● ФРАГМЕНТ ТЕКСТА:
- - -
Священник Георгий Ореханов: Если отвечать на первый вопрос, почему именно Толстой, – тут есть два момента очень важных. Во-первых, история его жизни: всё-таки очень важно, что этот человек оказался сиротой, то есть он был лишён и материнской любви, и ласки, и вообще ощущения семьи. Сейчас даже появляются такие работы: например, американские психоаналитики пытаются рассуждать о том, какие впоследствии у Толстого были механизмы компенсации отсутствия материнской любви; они пытаются с этой точки зрения подойти. А второй момент – нам всем, конечно, очень не повезло, что наступил такой день, когда в руки Толстому попались произведения Руссо, которые глубокий отпечаток оставили в его душе, о чём очень здорово написал отец Георгий Флоровский в книге «Пути русского богословия». Он писал, что фактически Толстой застрял в восемнадцатом веке.

Прот. Димитрий Смирнов: Да…

Священник Георгий Ореханов: Вот то, о чём Вы говорите, этот рационализм на русской почве – это всё…

Прот. Димитрий Смирнов: У нас всё всегда с опозданием на сто лет.

Священник Георгий Ореханов: …отрыжка просвещенчества такого. То есть он из этих пут вырваться не смог. Действительно, можно согласиться с тем, что он не понимал Евангелия, потому что некоторые вещи, которые не присутствуют в этом нашем мире, которые нельзя потрогать руками или мозгами, ему были просто недоступны. Не случайно…

Прот. Димитрий Смирнов: Я тоже всегда поражался. Когда я его читал, особенно «Войну и мир» (я помню это ощущение, я ещё был очень молодой человек – по-моему, ещё в школе я читал), мне хотелось каждую фразу подержать в руках, ощутить её вес, красоту, несколько раз её перечитать, даже ощутить её вкус… Это были какие-то необыкновенные чувства – только с Пушкиным или с Блоком, или с Ахматовой были подобные ощущения.
- - -
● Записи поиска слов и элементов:
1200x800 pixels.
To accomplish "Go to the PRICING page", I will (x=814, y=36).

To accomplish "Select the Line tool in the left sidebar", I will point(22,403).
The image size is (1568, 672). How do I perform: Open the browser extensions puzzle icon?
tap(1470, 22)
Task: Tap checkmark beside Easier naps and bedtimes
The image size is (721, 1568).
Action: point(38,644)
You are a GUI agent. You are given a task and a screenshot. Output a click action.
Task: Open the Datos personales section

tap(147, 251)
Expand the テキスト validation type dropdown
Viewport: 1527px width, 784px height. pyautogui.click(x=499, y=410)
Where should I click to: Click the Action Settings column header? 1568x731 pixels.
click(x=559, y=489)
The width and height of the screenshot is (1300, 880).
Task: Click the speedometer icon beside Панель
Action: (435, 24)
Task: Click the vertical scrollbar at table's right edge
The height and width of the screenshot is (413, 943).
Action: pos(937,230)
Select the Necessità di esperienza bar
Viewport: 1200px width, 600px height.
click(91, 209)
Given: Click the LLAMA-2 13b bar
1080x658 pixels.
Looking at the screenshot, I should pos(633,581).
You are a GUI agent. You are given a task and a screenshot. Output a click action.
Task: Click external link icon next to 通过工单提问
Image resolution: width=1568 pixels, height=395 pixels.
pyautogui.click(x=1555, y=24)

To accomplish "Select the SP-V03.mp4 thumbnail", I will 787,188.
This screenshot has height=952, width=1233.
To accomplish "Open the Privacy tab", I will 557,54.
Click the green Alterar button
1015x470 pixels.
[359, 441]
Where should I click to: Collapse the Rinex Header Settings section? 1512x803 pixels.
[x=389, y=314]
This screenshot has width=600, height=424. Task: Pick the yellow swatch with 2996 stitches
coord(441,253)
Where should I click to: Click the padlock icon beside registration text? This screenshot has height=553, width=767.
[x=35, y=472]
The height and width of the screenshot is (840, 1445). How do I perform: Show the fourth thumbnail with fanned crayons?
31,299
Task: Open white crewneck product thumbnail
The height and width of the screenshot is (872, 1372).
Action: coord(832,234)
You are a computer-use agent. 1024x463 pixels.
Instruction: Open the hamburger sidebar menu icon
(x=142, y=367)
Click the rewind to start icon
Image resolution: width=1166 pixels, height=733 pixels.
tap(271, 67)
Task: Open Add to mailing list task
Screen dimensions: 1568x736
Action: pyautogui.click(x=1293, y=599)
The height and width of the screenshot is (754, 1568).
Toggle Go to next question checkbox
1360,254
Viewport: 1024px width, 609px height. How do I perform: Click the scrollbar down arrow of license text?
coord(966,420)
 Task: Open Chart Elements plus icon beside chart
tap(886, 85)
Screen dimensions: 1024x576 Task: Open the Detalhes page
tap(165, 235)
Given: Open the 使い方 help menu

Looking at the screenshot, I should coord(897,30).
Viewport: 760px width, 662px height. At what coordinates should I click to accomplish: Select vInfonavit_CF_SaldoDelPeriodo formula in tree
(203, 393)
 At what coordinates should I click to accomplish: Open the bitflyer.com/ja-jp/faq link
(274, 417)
- - -
● ПИСЬМЕННЫЕ ЗАДАНИЯ:
#1 Определите, согласуются ли с фрагментом беседы о Толстом утверждения: (а) Толстой был сиротой; (б) отец Георгий Флоровский писал, что Толстой застрял в девятнадцатом веке; (в) прот. Димитрий Смирнов впервые читал «Войну и мир» в зрелом возрасте. Для каждого ответьте «да» или «нет» и дословно приведите решающие слова текста.
#2 Обновите записи с самого начала до строки с «tap(1470, 22)» включительно, заменив «To accomplish» на «In order to». Всё остальное оставьте без изменений и приведите только эти строки.
Текст и записи взяты из разных источников.

● РЕШЕНИЯ ПО ЗАДАНИЯМ:
#1
(а) Да: «этот человек оказался сиротой».
(б) Нет: «фактически Толстой застрял в восемнадцатом веке».
(в) Нет: «я ещё был очень молодой человек – по-моему, ещё в школе я читал».

#2
1200x800 pixels.
In order to "Go to the PRICING page", I will (x=814, y=36).

In order to "Select the Line tool in the left sidebar", I will point(22,403).
The image size is (1568, 672). How do I perform: Open the browser extensions puzzle icon?
tap(1470, 22)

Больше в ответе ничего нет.